The fatal chain of events started about 3 a.m. Oct. 28, 2007. Braley had a blood-alcohol level of 0.219 when he rear-ended a Jeep, investigators said.
Sarhaddi, who was coming home from a night out with his wife, avoided Braley's crash and got out to help. That's when a second driver, Jessica Paquette, hit two cars and Sarhaddi.
Paquette, whose blood alcohol was the same as Braley's, is now serving a five-year prison sentence for DUI manslaughter.
To convict Braley of DUI manslaughter, the state would have had to prove that Braley's actions contributed to Sarhaddi's death. Assistant State Attorney Barbara Coleman said it did because the initial accident, which she said was caused by Braley, is the only reason Sarhaddi left his vehicle.
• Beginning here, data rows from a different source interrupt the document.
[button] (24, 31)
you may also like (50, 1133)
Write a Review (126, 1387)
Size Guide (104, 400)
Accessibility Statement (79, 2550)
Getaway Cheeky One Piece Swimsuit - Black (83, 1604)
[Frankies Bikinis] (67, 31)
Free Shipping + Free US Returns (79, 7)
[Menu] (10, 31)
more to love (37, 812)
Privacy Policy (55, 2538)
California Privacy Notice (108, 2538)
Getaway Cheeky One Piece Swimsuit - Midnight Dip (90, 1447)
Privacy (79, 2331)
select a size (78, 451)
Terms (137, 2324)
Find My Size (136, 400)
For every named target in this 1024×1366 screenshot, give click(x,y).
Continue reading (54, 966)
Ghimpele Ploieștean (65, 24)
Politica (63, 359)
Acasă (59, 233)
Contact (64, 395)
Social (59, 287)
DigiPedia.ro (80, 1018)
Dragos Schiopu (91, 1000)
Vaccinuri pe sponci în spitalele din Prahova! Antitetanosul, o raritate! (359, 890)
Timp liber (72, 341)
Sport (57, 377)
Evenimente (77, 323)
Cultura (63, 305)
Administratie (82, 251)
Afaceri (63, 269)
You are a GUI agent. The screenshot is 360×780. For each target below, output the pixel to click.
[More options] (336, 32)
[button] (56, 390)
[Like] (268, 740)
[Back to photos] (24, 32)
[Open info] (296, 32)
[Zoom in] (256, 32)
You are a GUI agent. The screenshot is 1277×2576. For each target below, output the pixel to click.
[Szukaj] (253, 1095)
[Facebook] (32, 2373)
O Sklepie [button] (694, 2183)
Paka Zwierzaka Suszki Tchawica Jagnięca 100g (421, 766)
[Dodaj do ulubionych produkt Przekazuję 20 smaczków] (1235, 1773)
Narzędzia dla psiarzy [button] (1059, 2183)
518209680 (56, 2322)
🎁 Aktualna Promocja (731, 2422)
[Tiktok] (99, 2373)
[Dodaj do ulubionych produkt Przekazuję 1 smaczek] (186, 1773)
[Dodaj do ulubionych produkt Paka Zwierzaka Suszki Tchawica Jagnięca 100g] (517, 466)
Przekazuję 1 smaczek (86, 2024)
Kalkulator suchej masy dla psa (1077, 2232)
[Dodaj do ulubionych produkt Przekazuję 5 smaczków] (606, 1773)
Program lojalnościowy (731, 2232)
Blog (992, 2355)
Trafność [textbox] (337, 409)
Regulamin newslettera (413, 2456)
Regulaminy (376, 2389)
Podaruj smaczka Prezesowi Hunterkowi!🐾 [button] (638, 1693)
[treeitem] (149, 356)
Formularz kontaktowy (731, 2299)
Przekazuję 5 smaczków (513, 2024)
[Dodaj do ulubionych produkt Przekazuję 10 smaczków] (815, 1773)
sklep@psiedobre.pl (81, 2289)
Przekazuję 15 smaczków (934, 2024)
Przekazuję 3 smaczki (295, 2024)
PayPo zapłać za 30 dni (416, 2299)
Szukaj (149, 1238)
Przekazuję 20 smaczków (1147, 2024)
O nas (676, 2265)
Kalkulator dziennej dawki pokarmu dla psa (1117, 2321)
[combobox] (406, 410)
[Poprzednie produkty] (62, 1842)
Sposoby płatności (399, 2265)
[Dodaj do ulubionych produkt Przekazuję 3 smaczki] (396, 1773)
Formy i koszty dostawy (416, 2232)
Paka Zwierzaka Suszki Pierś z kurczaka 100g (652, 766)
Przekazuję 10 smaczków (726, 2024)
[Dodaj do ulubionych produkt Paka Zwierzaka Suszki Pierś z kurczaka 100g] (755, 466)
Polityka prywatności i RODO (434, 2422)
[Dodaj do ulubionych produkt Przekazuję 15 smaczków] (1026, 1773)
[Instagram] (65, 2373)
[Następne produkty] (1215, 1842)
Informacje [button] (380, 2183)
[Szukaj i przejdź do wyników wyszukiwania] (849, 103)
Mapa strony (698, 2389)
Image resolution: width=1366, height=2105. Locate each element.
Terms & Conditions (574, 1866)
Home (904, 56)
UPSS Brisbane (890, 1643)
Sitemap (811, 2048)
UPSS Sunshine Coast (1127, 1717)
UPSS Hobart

"It's the reason Mr. Sarhaddi was out in the middle of the road on Oct. 28, 2007, trying to be a good Samaritan," she said in closing statements.
Jurors weren't convinced that Braley was responsible for the crash. The Jeep's driver was not brought in to testify, and during deliberations some of the jurors wondered if he, too, was impaired, Cope said.
"We were wondering if he caused it all," she said.
Sarhaddi had an illegal blood alcohol level that night, an autopsy showed, but that fact was not disclosed to the jury. When told about the autopsy after the trial, several jurors said that would not have influenced their decision. During deliberations, they were more interested in the Jeep driver's state of mind, Servas said.
When the verdict was read, Braley embraced his attorney and wiped away tears. He declined to comment but his attorney, Richard Giglio, said that he and his client are pleased.
"Was he intoxicated? Yes," Giglio said outside the courtroom. "Did the facts show he was responsible for that man's death? No."
He said Braley would most likely have pleaded guilty to DUI and DUI with property damage and avoided a trial if the State Attorney's Office had offered that option. It didn't, Giglio said.
If Braley had been convicted of DUI manslaughter, a felony, he could have gotten 15 years in prison. Because the DUI conviction is his first, it's a misdemeanor. DUI with property damage also is a misdemeanor.
Sentencing is scheduled for Nov. 19.